### Instructions to follow
Go over the lines below, and when one contains the word "computer", copy it.

### Data excerpts
------------------------------------
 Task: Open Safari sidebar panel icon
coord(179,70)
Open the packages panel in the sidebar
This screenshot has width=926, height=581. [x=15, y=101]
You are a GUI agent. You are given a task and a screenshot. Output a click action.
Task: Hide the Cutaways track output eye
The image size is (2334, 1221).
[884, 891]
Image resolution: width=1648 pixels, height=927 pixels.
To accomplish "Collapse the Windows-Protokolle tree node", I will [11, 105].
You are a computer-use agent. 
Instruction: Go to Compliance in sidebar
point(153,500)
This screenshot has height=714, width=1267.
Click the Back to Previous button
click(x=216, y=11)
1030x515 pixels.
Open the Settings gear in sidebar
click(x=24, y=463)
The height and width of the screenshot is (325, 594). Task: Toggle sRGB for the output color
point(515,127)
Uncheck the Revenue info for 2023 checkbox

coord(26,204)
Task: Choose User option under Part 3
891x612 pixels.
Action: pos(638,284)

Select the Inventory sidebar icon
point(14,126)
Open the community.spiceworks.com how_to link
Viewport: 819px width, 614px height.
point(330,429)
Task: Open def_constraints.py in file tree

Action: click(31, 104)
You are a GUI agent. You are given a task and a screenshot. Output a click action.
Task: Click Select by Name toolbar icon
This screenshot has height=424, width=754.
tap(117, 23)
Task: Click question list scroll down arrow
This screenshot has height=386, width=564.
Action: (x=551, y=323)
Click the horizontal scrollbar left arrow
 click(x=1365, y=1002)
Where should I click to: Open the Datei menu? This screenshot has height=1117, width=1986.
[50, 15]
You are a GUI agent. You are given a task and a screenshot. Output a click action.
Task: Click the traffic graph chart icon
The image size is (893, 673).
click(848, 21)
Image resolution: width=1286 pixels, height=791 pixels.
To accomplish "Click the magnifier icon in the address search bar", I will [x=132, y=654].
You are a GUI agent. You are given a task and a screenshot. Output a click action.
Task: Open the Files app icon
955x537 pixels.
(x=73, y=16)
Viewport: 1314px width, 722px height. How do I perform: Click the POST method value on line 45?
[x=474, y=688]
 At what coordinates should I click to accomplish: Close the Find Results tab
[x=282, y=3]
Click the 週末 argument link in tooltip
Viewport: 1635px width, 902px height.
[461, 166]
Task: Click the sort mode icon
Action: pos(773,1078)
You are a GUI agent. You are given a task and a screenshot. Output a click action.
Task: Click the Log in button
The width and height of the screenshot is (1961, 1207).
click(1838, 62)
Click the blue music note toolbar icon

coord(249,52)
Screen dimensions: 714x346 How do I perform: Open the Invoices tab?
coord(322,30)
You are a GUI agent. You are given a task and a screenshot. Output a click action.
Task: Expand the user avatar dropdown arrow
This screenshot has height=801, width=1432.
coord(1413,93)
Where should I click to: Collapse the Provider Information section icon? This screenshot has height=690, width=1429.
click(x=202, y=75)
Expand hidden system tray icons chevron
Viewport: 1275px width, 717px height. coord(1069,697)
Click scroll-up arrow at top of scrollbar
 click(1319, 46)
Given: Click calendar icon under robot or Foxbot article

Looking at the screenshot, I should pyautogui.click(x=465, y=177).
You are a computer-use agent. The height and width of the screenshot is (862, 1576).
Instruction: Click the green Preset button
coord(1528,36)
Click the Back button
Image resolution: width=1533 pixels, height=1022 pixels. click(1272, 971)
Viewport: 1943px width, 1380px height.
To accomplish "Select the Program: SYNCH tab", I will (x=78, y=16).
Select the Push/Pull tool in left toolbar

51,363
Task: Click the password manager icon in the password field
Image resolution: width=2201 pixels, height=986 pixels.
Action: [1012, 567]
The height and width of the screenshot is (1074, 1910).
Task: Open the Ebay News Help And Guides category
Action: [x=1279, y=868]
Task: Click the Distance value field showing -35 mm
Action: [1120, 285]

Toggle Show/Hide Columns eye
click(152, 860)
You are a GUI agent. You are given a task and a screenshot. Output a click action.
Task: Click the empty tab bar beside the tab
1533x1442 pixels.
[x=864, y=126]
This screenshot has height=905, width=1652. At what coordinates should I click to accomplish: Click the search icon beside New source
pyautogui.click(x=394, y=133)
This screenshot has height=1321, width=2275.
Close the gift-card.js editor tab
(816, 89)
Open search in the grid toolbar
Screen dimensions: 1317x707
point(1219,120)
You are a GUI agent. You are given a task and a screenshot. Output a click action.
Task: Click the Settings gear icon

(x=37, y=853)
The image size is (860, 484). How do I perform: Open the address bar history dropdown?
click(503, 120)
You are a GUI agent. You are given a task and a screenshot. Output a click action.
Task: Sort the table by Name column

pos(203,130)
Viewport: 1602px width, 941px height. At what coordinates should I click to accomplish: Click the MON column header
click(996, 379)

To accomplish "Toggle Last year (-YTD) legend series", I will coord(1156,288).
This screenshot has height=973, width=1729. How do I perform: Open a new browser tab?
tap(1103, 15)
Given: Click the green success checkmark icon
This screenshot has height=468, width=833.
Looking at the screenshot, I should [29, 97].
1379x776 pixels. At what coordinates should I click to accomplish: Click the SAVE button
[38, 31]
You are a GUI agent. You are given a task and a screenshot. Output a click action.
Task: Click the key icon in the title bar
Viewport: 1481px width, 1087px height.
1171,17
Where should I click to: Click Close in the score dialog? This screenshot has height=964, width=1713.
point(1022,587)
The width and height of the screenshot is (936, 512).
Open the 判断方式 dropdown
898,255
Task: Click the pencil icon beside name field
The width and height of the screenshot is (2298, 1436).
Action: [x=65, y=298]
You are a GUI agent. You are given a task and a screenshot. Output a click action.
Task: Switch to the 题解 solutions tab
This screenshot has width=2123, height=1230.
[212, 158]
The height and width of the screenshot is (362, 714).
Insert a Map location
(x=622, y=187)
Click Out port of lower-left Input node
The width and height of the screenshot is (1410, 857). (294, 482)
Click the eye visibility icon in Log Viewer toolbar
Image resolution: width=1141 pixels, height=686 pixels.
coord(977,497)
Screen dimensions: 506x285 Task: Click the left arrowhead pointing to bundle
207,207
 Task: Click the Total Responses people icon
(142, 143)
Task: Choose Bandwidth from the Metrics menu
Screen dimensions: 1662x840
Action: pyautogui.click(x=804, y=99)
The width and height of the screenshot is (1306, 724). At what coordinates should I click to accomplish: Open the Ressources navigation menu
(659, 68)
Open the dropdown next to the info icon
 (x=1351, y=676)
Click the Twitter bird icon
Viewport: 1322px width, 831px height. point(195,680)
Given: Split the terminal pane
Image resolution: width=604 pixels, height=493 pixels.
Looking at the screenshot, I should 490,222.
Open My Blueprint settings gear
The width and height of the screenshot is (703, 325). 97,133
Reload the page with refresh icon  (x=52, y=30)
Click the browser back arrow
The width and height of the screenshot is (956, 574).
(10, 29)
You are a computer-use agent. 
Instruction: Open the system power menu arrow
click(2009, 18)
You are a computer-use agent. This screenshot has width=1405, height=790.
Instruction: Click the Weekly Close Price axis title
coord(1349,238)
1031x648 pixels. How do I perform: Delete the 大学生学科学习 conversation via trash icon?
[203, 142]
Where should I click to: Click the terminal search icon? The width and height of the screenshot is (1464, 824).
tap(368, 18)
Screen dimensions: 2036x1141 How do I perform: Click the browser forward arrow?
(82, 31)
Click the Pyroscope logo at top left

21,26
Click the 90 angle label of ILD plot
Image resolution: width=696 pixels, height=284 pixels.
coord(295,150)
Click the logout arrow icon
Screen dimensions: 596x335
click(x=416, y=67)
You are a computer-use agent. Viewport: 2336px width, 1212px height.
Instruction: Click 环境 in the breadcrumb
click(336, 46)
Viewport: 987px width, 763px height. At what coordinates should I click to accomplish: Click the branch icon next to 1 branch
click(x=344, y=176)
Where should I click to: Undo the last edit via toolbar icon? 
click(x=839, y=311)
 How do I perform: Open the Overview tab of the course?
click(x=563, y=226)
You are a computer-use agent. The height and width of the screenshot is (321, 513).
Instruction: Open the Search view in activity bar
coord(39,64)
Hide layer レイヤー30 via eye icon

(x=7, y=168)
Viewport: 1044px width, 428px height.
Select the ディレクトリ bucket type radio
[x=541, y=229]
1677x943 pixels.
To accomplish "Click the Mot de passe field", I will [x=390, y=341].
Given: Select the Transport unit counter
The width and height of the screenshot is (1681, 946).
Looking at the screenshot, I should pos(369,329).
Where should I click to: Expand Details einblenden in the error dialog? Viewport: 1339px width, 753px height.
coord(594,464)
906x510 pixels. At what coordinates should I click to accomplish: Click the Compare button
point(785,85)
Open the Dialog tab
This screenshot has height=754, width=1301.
------------------------------------
### Response
You are a computer-use agent. 
You are a computer-use agent. The height and width of the screenshot is (862, 1576).
You are a computer-use agent. 
You are a computer-use agent. This screenshot has width=1405, height=790.
You are a computer-use agent. Viewport: 2336px width, 1212px height.
You are a computer-use agent. The height and width of the screenshot is (321, 513).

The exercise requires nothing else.